One of the highlights of the June 11-16, 2002 American Theater Critics Association conference in Chicago was a lunchtime Q & A with composer Jerry Herman at the new Goodman Theater. Herman, born in Manhattan, now makes his home in L.A. "because I wanted to wake up every morning and see something green; I just wanted the climate and beauty Southern California offers."
He comes by his love of theater naturally: "My parents were musical theater buffs and took me to all the Broadway musicals." Herman said he was inspired by such shows as Oklahoma!, Annie Get Your Gun and Brigadoon. He would come home and play by ear the songs he had just heard. Herman said he wanted to become an architect and enrolled in the Parsons School of Design. His 'Mama Rose' had other ideas and recognized his musical gift. She took it upon herself to make an appointment for Jerry to meet with Frank Loesser and play for him. Jerry journeyed from his home in New Jersey to keep that appointment in New York, and the rest, as they say, is history. His leading ladies are a virtual who's who of Broadway legends including Ethel Merman, Mary Martin, Carol Channing, Pearl Bailey, and Molly Picon.
Yet Herman's architecture background did not go to waste, as he utilized it to inform his shows. Of Dolly!, Herman said, "I visualize every song that I write, and I could see all the waiters in green. I told Gower Champion (Dolly's director) that it contrasted with Dolly's red gown." In a show of trust for his visual acumen, "Theoni Aldredge allowed me to choose the fabrics and colors for La Cage Aux Folles." "The musical theater is all about collaboration," Herman added as he discussed the importance of the gestation period.
The one-hour ATCA program was moderated by Chicago member Jonathan Abarbanel, who coaxed Herman away from a program he was conducting on musical theater for high school and college students at DePaul University.

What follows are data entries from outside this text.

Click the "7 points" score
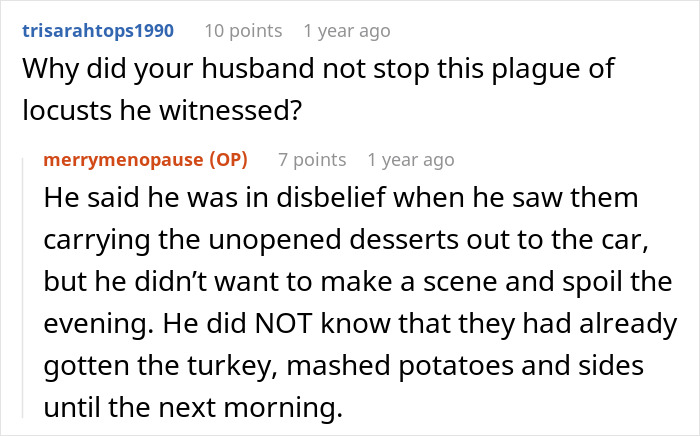Image resolution: width=700 pixels, height=436 pixels. tap(312, 160)
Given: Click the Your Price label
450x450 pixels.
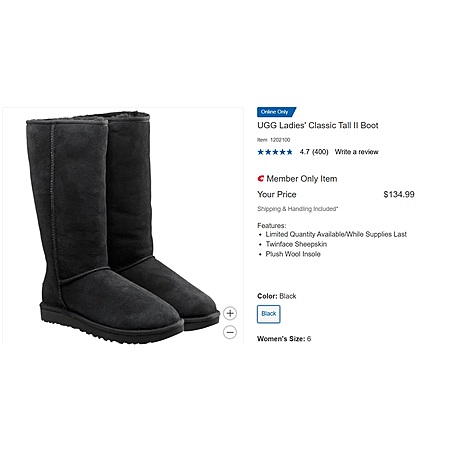Looking at the screenshot, I should point(277,194).
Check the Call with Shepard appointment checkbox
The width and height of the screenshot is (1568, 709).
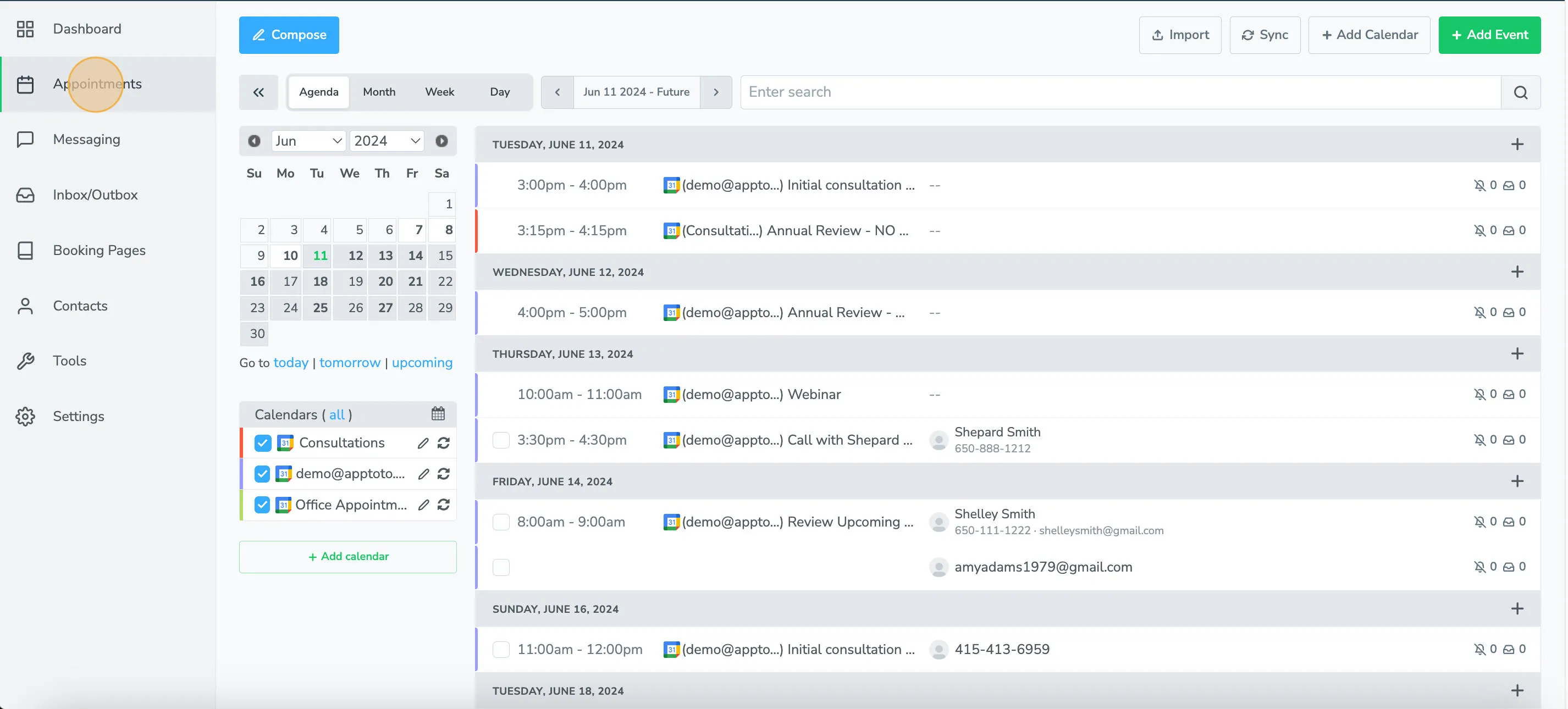coord(500,440)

It is part of his Jerry Herman Legacy Tour which he described as "probably the most important thing I've ever done in my life."

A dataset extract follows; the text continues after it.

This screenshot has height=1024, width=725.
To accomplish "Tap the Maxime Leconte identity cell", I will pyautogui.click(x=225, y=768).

Herman's concept album on CD, "Miss Spectacular," was released in June 2002 by DRG Records and features Christine Baranski, Faith Prince, Steve Lawrence, Davis Gaines, Michael Feinstein and Karen Morrow. Commissioned as a Las Vegas revue, the piece marks the first time Herman has done an album prior to a show. He is currently negotiating with an unnamed network to do Mame with the original script by Jerome Lawrence and Robert E. Lee. (They were relative unknowns when the late Margo Jones, a Texas pioneer of theater-in-the-round, produced their seminal play about the infamous Scopes Monkey Trial, Inherit the Wind, in its world premiere at her Theater '55 in Dallas, January 1955 (the theater changed its name each New Years Eve). Herman is adamant about not letting the network rewrite Mame: "I let it happen twice before, and I got hurt." ("Mame" the movie, starring Lucille Ball; and Hello, Dolly!, starring Barbra Streisand). Herman says of his tete a tetes with the network: "We're still talking." When asked why the network wants to change the script, Herman was equally candid: "I don't know; they have these people sitting behind these desks, and I think they think it's their job."